If you’re the Department of Veterans Affairs, you try and fire the guy. But it won’t be easy.
Okay, so here’s the story, out of a recent edition of the New York Post:
Valdo Vaher, 48, a retired Army sergeant and former lieutenant in the New York Guard, says the feds are using his belief in ghosts as an excuse to fire him. He was hired as a VA cop in 2006.
And he’s adamant about the fact that supernatural things are indeed running around his workplace,
“This seems strange to some people, but for religious Catholics like myself, many feel as I do about this — that there are spirits in the world and they sometimes show themselves and are more likely to be doing this in and around hospitals, where people suffer and die,” he told the Post.

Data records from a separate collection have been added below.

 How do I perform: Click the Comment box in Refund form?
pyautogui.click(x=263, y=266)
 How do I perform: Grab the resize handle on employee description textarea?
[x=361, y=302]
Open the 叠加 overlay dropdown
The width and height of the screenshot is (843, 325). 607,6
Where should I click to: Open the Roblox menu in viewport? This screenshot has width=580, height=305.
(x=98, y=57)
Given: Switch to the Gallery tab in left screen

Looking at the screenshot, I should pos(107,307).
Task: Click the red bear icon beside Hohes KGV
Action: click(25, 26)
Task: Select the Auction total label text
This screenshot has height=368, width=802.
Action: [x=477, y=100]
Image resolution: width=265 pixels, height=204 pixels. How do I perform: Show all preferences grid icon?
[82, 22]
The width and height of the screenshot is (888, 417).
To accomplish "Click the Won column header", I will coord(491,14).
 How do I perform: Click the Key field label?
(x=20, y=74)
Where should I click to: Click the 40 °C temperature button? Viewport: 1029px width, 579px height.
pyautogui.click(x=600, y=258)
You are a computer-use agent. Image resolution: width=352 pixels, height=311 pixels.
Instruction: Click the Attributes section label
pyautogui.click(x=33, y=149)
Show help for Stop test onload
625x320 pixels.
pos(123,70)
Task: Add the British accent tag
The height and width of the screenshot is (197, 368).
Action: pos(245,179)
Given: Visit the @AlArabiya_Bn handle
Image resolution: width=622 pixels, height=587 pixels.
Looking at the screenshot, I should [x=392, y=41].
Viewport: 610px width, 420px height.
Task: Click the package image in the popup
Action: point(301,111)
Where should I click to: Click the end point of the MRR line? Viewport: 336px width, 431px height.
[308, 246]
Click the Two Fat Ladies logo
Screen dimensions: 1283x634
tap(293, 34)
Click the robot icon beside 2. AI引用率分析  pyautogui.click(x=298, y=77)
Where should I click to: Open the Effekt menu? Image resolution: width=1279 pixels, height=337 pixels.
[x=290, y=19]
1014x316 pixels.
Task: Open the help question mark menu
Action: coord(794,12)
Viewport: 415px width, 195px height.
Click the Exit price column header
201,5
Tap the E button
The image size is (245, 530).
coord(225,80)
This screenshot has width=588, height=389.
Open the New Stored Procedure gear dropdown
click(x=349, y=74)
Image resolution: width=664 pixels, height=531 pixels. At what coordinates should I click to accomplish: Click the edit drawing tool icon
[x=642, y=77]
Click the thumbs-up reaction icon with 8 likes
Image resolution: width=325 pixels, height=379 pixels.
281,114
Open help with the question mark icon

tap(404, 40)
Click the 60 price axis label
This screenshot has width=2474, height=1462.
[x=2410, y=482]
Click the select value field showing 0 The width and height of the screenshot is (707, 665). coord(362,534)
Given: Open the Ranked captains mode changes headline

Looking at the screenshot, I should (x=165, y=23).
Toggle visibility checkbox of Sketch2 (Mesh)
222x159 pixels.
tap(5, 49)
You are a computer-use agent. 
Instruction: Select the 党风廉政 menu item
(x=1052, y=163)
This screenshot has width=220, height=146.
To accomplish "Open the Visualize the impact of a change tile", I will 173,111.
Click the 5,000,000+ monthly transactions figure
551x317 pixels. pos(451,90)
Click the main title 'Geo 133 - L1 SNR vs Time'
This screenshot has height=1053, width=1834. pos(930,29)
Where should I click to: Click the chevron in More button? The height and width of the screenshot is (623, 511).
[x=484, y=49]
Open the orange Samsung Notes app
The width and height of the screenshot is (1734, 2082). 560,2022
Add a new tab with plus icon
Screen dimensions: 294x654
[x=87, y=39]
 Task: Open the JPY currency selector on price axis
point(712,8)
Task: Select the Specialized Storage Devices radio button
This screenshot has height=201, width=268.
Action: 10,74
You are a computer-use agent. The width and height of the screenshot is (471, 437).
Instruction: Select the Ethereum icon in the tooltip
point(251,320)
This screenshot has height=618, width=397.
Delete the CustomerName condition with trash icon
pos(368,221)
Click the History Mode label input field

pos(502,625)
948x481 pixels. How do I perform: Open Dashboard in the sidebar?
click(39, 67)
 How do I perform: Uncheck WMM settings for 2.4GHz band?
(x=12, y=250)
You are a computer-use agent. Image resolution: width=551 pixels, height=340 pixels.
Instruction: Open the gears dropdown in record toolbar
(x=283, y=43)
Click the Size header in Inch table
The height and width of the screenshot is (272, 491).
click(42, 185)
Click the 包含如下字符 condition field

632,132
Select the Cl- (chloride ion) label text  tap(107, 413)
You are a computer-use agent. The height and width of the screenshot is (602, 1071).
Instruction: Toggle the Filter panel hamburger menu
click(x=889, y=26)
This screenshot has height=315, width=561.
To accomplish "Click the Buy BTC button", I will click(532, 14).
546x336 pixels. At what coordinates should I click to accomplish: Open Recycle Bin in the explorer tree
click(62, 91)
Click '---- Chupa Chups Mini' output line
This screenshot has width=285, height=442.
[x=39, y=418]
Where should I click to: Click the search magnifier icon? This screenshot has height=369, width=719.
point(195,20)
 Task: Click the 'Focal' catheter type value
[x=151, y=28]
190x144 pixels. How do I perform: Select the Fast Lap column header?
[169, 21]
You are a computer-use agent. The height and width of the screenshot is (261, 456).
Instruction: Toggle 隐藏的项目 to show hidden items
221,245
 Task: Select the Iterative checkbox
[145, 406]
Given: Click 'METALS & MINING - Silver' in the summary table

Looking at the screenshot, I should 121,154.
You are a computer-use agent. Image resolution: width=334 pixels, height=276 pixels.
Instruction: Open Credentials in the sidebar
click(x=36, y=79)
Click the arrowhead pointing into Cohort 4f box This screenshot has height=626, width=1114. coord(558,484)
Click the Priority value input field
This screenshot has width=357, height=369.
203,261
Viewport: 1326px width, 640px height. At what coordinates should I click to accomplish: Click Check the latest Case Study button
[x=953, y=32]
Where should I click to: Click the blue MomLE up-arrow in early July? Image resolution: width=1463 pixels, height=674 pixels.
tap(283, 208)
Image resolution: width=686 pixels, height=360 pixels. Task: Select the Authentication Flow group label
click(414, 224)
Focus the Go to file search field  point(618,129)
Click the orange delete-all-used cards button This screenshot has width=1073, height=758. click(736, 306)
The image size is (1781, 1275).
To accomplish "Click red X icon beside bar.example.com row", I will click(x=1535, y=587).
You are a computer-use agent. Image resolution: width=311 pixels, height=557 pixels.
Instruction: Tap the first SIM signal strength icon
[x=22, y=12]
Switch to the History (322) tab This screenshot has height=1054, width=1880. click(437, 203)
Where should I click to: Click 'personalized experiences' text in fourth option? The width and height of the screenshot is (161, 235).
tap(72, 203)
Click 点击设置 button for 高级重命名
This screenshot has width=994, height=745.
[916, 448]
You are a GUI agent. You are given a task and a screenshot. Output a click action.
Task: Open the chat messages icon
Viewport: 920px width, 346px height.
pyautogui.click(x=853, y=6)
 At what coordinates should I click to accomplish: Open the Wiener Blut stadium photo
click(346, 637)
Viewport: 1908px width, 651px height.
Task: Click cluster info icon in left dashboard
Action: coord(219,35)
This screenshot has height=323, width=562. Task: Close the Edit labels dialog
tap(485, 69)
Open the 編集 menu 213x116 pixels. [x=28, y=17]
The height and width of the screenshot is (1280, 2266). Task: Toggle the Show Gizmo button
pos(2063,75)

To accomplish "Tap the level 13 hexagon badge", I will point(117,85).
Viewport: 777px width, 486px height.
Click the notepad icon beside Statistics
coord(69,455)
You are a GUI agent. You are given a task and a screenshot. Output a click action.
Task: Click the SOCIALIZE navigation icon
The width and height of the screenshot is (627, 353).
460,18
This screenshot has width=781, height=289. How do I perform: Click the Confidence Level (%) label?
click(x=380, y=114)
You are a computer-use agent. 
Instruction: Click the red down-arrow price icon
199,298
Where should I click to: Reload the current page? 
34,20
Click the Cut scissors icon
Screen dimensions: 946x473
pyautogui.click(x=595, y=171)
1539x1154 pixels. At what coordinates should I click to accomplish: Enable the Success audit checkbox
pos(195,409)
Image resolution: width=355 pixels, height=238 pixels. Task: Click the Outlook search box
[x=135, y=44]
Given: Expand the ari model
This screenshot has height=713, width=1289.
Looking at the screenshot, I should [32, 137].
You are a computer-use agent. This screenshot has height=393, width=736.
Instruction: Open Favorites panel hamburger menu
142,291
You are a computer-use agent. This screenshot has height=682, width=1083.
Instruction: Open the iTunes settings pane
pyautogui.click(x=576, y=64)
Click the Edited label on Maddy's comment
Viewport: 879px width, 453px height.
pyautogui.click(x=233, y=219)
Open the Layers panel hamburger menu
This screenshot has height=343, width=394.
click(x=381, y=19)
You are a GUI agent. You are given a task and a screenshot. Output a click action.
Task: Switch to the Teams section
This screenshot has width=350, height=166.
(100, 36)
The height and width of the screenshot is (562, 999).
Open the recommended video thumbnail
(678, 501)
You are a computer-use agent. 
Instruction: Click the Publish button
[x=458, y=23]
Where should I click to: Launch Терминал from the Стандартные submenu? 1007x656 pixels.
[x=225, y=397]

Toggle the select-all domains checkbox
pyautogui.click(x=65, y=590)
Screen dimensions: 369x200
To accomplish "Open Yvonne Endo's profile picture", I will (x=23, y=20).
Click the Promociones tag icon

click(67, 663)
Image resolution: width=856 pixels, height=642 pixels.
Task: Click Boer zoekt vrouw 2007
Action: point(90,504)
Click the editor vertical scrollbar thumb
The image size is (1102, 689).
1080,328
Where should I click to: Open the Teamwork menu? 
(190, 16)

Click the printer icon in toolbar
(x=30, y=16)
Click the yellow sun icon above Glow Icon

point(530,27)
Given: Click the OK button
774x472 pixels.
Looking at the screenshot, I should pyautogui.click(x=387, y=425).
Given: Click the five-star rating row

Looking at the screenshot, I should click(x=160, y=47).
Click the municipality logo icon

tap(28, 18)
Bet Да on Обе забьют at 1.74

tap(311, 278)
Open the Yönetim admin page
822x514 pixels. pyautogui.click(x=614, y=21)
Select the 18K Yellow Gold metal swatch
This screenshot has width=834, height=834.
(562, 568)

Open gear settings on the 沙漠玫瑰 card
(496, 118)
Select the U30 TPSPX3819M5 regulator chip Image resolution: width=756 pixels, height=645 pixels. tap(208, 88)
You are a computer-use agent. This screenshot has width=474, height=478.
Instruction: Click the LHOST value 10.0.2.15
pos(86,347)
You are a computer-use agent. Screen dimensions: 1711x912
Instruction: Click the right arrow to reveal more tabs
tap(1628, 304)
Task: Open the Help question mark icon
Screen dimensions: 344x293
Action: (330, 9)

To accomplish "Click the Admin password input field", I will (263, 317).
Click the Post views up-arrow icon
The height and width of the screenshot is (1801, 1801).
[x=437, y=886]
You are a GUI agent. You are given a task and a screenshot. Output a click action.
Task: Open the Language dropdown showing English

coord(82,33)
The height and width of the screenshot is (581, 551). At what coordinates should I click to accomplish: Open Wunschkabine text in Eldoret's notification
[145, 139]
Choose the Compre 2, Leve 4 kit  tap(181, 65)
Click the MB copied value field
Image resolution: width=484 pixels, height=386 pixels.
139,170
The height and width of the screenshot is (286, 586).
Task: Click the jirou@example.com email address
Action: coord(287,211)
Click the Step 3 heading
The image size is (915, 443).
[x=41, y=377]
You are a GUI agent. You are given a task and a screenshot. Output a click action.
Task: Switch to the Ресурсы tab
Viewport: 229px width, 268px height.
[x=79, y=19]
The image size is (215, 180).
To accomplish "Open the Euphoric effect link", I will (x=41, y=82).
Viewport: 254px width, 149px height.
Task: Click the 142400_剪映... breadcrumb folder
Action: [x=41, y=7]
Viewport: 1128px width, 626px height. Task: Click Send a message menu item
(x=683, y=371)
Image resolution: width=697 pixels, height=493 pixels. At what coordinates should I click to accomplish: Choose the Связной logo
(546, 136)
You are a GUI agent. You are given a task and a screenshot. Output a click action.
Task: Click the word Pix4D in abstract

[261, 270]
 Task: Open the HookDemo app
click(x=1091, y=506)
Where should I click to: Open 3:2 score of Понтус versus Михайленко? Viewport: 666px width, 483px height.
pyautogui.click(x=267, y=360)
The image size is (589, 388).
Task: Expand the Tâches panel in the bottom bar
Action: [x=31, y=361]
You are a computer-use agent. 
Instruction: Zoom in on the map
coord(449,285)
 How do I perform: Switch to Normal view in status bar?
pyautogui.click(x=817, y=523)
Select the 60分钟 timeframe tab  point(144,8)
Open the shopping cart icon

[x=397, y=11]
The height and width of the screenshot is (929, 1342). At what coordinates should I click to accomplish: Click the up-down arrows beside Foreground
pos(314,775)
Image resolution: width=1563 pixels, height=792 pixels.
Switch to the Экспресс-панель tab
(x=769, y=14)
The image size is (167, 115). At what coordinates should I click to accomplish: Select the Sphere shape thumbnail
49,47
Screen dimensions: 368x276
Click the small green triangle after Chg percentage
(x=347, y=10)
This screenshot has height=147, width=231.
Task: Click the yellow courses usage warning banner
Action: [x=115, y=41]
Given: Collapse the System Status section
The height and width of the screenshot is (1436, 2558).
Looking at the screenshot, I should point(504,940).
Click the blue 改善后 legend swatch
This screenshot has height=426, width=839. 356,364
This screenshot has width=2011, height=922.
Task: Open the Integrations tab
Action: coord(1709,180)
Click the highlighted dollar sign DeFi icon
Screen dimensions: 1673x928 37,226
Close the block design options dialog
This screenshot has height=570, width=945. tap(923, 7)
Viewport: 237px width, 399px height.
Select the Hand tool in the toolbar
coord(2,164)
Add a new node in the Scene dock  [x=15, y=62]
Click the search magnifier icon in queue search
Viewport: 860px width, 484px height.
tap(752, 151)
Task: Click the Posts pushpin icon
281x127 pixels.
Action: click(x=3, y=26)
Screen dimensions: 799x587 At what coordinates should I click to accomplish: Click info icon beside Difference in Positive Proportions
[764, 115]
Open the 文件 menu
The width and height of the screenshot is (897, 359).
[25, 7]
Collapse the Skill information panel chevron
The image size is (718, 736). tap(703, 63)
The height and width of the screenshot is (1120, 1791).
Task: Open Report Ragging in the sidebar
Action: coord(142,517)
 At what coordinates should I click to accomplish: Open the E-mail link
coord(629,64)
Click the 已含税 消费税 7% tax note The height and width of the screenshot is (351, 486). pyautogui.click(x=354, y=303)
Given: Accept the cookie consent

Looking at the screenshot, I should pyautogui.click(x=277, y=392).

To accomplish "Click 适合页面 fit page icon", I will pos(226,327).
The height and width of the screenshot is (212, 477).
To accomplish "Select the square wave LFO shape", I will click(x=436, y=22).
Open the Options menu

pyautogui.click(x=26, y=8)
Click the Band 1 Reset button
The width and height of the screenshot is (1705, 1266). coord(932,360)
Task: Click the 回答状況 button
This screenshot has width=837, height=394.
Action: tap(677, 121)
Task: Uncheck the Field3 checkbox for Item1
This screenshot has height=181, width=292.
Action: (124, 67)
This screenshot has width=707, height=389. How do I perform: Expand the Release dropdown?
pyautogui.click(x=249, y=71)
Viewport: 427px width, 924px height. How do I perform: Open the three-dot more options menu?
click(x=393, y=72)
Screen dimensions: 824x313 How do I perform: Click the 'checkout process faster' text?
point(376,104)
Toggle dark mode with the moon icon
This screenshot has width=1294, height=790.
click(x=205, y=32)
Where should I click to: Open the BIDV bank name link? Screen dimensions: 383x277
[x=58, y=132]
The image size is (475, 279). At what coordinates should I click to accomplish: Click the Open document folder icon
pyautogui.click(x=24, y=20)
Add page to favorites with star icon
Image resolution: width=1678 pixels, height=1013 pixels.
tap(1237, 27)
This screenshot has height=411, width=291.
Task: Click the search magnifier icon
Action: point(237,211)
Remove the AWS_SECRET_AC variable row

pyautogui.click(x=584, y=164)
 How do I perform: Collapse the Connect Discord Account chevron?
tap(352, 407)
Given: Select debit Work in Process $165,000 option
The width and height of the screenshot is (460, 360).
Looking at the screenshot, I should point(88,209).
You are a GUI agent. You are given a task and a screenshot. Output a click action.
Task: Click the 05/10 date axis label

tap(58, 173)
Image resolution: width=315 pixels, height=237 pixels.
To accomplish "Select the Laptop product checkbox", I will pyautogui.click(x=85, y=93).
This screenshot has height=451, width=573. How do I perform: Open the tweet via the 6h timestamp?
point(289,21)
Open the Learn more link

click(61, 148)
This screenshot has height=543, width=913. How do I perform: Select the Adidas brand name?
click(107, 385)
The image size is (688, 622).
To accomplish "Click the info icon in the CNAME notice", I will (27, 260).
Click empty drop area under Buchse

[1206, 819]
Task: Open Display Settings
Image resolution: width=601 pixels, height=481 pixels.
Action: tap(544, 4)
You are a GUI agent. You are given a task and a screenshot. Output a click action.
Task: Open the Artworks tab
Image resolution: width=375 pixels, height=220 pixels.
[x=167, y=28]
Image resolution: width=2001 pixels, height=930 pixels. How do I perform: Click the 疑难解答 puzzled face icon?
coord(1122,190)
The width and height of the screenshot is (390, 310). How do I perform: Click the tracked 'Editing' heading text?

‘Just like the old Soviet Union’?

The VA actually did fire Vaher at one point. But a judge reinstated him.
Last February, the VA stripped him of his gun, placed him on modified duty and reassigned him for “making bizarre statements and displaying unusual behaviors,” according to a letter from VA Deputy Police Chief Bernais McNeil quoted by the Post.
Allegedly, Vaher told a rookie colleague about how their East Orange, NJ command was haunted by “evil spirits.”
Vaher vows to go down fighting, and his lawyer, Alan Wolin, is right by his side.
Wolin accused the VA of “using psychology as a weapon, just like in the old Soviet Union” and insists the agency doesn’t stand a ghost of a chance of winning its case against him, the Post reported.
“They’ve been targeting him since Day One,” he said. “The bottom line is that they tried and failed to fire him twice before and we’re extremely confident we’ll win again.”
So that’s where things stand at the moment. We’ll keep you posted.